EXERCISE OBJECTIVE >> The required output is the complete listing, copied word for word.

Segment Open

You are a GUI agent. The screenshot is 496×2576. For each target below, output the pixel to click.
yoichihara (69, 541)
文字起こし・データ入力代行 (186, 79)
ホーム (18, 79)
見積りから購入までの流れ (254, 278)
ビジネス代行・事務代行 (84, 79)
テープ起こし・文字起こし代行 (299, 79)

Segment Closed

FINAL ANSWER >>
You are a GUI agent. The screenshot is 496×2576. For each target below, output the pixel to click.
yoichihara (69, 541)
文字起こし・データ入力代行 (186, 79)
ホーム (18, 79)
見積りから購入までの流れ (254, 278)
ビジネス代行・事務代行 (84, 79)
テープ起こし・文字起こし代行 (299, 79)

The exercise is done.